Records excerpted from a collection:
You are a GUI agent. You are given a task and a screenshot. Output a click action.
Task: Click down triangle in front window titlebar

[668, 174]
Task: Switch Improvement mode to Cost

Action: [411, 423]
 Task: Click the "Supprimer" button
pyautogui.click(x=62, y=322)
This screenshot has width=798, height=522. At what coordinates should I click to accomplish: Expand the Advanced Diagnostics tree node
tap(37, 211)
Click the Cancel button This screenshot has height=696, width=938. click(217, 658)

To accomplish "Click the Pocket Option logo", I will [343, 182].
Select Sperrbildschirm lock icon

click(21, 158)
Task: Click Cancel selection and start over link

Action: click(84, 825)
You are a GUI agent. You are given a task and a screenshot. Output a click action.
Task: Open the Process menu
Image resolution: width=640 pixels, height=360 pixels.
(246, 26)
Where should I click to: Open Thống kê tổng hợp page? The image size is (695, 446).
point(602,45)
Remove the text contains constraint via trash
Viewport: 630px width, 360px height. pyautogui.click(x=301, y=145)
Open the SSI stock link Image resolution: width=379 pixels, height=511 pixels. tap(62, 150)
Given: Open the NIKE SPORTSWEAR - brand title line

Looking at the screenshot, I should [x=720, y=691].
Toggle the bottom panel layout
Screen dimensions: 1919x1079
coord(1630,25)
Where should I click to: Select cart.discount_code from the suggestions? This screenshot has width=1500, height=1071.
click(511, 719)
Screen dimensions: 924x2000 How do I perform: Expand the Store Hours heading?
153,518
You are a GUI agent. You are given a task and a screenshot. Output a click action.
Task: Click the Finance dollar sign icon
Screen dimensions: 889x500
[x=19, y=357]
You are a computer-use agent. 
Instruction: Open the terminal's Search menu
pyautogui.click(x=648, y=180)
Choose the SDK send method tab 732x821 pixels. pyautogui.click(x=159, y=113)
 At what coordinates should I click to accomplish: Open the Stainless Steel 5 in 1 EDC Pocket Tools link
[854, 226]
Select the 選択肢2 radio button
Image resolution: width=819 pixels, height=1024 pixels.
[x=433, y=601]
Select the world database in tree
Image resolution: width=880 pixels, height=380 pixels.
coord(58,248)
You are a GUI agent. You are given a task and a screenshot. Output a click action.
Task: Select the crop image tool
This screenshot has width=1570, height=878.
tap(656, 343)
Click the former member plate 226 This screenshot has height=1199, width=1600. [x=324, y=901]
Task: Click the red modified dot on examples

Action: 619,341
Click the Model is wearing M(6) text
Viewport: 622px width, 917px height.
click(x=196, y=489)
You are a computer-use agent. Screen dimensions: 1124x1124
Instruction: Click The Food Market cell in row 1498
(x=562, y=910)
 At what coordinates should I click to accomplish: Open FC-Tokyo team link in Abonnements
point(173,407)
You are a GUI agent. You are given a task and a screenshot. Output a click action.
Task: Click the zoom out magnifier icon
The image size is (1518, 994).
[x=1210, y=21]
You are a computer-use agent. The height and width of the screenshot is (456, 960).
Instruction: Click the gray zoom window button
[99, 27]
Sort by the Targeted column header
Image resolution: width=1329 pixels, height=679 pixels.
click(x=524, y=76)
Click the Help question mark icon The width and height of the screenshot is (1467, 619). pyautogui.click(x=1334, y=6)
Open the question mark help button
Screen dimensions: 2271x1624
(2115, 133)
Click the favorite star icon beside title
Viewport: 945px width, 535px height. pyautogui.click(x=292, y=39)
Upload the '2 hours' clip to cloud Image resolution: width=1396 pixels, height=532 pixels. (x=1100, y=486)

- Your goal
Each line of the records that holds the word "computer" should be copied out.

- Solved problem
You are a computer-use agent. 
You are a computer-use agent. Screen dimensions: 1124x1124
You are a computer-use agent. The height and width of the screenshot is (456, 960).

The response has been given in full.